- Captain Morris, in a photograph published by Eelamurasu Weekly in November 2000
- Born: Paratharajan Thiyagarajah 12 September 1969
- Died: 1 May 1989 (aged 19) Point Pedro
- Other name: MO
- Years active: 1984–1989
- Organization: Liberation Tigers of Tamil Eelam
- Relatives: Captain Mayuran (Saba) (brother)
- Allegiance: Tamil Eelam
- Branch: Liberation Tigers of Tamil Eelam
- Commands: LTTE's commander for Point Pedro District
- Conflicts: Sri Lankan Civil War Eelam War I, between 1985 and 1987; Indian intervention in the Sri Lankan Civil War, between 1987 and 1990;

= Captain Morris (M.O) =

Sri Lankan Tamil militant

Paratharajan Thiyagarajah (12 September 1969 – 1 May 1989; பரதராஜன் தியாகராஜா), known by his nom de guerre Captain Morris (M.O. - MINES OPERATER), was a Tamil militant and regional commander of the Liberation Tigers of Tamil Eelam (LTTE). He was active in the Northern Province of Sri Lanka, particularly in the Point Pedro (Paruthithurai) region, where he held significant responsibilities during the Sri Lankan Civil War.

==Early life==
Paratharajan Thiagarajah was born on 12 September 1969, in Arthiyadi, Puloly West, Point Pedro, in the Jaffna District of Sri Lanka. He was the son of M. S. Thiyagarajah & Sivagamasunthary. His father was a Station Master (SM) working Ceylon government Railway.

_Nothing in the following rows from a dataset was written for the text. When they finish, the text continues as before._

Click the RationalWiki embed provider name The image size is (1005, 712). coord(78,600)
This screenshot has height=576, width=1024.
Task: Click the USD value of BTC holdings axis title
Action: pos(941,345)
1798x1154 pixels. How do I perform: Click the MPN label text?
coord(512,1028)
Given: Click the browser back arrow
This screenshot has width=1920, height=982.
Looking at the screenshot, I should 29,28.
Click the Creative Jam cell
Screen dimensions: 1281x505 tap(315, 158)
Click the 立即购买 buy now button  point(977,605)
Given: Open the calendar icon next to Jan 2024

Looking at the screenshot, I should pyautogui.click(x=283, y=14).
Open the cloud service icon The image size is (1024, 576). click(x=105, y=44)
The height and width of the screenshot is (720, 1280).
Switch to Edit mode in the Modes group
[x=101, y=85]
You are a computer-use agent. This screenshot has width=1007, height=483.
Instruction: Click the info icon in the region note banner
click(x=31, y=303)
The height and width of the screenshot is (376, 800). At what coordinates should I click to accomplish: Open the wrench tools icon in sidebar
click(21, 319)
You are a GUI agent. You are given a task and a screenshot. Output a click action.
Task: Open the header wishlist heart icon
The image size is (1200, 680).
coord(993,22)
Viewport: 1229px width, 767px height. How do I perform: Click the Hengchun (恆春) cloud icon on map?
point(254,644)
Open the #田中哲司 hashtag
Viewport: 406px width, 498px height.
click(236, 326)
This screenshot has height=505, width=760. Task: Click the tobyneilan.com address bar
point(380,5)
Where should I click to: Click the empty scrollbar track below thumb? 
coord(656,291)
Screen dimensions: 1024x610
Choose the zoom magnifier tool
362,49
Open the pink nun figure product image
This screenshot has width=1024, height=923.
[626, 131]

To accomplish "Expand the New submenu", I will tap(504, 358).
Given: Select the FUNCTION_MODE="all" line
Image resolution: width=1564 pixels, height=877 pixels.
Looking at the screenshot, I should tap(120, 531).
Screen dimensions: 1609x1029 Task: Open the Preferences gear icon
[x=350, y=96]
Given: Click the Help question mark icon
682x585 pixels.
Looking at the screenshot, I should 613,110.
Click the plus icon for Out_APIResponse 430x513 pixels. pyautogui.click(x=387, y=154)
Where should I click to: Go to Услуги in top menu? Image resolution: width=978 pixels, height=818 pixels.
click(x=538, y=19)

==Involvement with the LTTE==
Captain Morris joined the Liberation Tigers of Tamil Eelam (LTTE) in 1984, at the age of 15. Within a few years, he was appointed as the LTTE's regional commander for Point Pedro, a strategically important coastal town.

Captain Morris was an early mentor to Colonel Charles, who later became the head of the LTTE intelligence unit. The two worked closely together, particularly during the battles against the Indian Peacekeeping Force (IPKF) in the late 1980s.

==Death==
On 1 May 1989, Captain Morris was killed in combat during an engagement with the Indian Peace Keeping Force (IPKF) in Point Pedro. Eelanatham later described his death as a significant loss for the LTTE.